SOURCE MATERIAL START
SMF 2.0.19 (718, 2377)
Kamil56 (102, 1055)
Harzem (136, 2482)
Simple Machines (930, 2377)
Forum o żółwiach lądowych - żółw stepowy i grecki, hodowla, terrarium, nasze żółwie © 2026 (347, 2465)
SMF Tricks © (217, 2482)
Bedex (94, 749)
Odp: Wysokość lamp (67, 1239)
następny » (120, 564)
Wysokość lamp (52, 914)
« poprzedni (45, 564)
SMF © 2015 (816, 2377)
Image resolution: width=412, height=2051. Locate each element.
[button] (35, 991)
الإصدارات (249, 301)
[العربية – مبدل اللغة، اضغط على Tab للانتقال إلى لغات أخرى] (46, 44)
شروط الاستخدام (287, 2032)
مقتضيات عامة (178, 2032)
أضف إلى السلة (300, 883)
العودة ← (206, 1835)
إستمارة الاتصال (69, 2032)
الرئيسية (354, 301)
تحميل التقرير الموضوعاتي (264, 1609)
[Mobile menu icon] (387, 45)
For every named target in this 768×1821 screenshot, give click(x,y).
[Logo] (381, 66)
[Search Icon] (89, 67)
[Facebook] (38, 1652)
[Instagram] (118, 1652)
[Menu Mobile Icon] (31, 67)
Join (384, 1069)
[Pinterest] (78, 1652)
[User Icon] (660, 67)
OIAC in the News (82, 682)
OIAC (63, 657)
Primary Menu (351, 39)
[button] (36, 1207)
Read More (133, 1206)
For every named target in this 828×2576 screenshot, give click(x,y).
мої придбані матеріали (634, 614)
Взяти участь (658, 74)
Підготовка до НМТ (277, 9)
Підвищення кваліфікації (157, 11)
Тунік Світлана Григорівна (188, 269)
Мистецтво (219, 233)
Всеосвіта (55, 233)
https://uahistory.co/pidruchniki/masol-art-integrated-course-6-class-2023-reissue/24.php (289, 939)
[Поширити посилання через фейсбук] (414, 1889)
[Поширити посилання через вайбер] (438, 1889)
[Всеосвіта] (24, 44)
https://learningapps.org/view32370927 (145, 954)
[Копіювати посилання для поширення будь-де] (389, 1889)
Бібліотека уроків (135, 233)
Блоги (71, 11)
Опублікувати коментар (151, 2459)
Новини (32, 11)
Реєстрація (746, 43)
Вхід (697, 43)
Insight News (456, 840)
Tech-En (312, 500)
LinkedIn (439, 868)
SOURCE MATERIAL END
● **WHAT TO PRODUCE**: Copy, from the data above, every line where the word "click" appears.

● **RESPONSE AREA**:
For every named target in this 768×1821 screenshot, give click(x,y).
For every named target in this 828×2576 screenshot, give click(x,y).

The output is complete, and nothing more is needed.